§ SET PROBLEM 1: In the page excerpt on spotting lies, what share of people are said to have never heard of these signs?

Sign #4: SPEECH SPEED. Because of the complicated mental task of constructing a lie and the equally tricky task of expressing it in words convincingly, liars often unknowingly slow down their speech speed to help their brains cope. As well as slowing down the speed at which they talk to give themselves extra time to think up what they’re going to next, liars also do it because they know that speaking more slowly gives their statements more weight. It also allows the person or people listening to take in everything the liar’s saying, which decreases the chances of them asking further questions, thereby lessening the chance of the liar being caught out.

There you have it!
4 verbal signs you can spot to ascertain whether or not someone is lying to you. The great thing about knowing these 4 signs, and the dozens of other signs and pieces of info we haven’t covered here, is that 99.999% of people HAVE NEVER HEARD OF THEM and cannot therefore try to avoid exhibiting them to keep up their con.

Wednesday, September 28, 2011

3 Best Ways to Find out whether Someone is Lying to You

Like most people, I’m sure you hate being lied to. In short, other people’s lies make our lives more difficult to live.

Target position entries
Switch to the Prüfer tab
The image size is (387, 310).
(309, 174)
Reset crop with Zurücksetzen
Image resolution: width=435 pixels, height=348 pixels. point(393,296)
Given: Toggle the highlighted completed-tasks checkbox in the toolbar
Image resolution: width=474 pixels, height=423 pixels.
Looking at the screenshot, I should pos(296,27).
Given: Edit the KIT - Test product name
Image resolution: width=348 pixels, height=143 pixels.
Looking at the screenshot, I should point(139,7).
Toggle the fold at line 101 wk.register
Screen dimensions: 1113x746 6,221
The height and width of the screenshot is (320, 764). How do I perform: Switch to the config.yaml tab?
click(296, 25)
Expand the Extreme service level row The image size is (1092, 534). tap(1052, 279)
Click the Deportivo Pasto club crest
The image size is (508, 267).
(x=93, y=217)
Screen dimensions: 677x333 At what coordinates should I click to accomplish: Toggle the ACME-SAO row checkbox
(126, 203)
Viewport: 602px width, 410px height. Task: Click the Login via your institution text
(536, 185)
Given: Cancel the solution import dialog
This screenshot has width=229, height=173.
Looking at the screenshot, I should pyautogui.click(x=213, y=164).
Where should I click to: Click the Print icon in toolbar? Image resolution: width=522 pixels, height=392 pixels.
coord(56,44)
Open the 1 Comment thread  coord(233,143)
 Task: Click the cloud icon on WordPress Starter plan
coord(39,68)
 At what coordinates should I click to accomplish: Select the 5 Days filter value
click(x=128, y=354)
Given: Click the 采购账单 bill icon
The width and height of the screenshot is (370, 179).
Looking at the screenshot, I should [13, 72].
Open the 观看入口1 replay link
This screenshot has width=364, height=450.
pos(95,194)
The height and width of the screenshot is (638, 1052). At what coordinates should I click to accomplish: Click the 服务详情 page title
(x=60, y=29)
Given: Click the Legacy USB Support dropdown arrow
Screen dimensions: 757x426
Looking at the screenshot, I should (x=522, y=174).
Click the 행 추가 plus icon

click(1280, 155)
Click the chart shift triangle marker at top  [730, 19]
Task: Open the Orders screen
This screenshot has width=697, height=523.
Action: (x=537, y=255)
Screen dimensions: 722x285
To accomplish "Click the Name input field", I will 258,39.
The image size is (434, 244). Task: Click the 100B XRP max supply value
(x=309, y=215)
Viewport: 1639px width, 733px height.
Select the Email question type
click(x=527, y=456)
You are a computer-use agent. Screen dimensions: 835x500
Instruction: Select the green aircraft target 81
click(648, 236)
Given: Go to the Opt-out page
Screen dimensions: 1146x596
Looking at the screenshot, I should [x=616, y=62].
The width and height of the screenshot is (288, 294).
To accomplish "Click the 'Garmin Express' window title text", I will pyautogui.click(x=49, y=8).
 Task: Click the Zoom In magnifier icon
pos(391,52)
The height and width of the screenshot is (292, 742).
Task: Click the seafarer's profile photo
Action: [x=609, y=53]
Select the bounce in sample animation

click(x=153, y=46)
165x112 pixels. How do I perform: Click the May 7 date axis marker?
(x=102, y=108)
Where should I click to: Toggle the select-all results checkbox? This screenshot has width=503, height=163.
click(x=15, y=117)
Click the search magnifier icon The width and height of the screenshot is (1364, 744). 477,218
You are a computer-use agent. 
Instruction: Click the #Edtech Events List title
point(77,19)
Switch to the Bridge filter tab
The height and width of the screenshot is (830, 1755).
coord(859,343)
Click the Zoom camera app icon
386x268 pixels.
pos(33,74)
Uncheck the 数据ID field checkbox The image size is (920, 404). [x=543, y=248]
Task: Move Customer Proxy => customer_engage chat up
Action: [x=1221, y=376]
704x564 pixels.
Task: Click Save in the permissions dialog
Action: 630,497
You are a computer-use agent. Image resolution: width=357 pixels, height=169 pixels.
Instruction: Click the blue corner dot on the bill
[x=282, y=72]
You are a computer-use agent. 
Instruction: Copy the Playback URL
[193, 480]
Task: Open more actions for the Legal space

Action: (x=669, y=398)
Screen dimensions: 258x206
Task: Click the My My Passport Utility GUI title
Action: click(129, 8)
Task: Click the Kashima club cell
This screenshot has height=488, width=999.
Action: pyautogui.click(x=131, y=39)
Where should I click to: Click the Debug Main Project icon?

§ SET PROBLEM 2: Change "Toggle" to "Flip" in the entries, everything from the first one down to the line containing "click(1280, 155)", and leave all else unchanged.

§ WRITTEN SOLUTION 1: 99.999% of people

§ WRITTEN SOLUTION 2:
Switch to the Prüfer tab
The image size is (387, 310).
(309, 174)
Reset crop with Zurücksetzen
Image resolution: width=435 pixels, height=348 pixels. point(393,296)
Given: Flip the highlighted completed-tasks checkbox in the toolbar
Image resolution: width=474 pixels, height=423 pixels.
Looking at the screenshot, I should pos(296,27).
Given: Edit the KIT - Test product name
Image resolution: width=348 pixels, height=143 pixels.
Looking at the screenshot, I should point(139,7).
Flip the fold at line 101 wk.register
Screen dimensions: 1113x746 6,221
The height and width of the screenshot is (320, 764). How do I perform: Switch to the config.yaml tab?
click(296, 25)
Expand the Extreme service level row The image size is (1092, 534). tap(1052, 279)
Click the Deportivo Pasto club crest
The image size is (508, 267).
(x=93, y=217)
Screen dimensions: 677x333 At what coordinates should I click to accomplish: Flip the ACME-SAO row checkbox
(126, 203)
Viewport: 602px width, 410px height. Task: Click the Login via your institution text
(536, 185)
Given: Cancel the solution import dialog
This screenshot has width=229, height=173.
Looking at the screenshot, I should pyautogui.click(x=213, y=164).
Where should I click to: Click the Print icon in toolbar? Image resolution: width=522 pixels, height=392 pixels.
coord(56,44)
Open the 1 Comment thread  coord(233,143)
 Task: Click the cloud icon on WordPress Starter plan
coord(39,68)
 At what coordinates should I click to accomplish: Select the 5 Days filter value
click(x=128, y=354)
Given: Click the 采购账单 bill icon
The width and height of the screenshot is (370, 179).
Looking at the screenshot, I should [13, 72].
Open the 观看入口1 replay link
This screenshot has width=364, height=450.
pos(95,194)
The height and width of the screenshot is (638, 1052). At what coordinates should I click to accomplish: Click the 服务详情 page title
(x=60, y=29)
Given: Click the Legacy USB Support dropdown arrow
Screen dimensions: 757x426
Looking at the screenshot, I should (x=522, y=174).
Click the 행 추가 plus icon

click(1280, 155)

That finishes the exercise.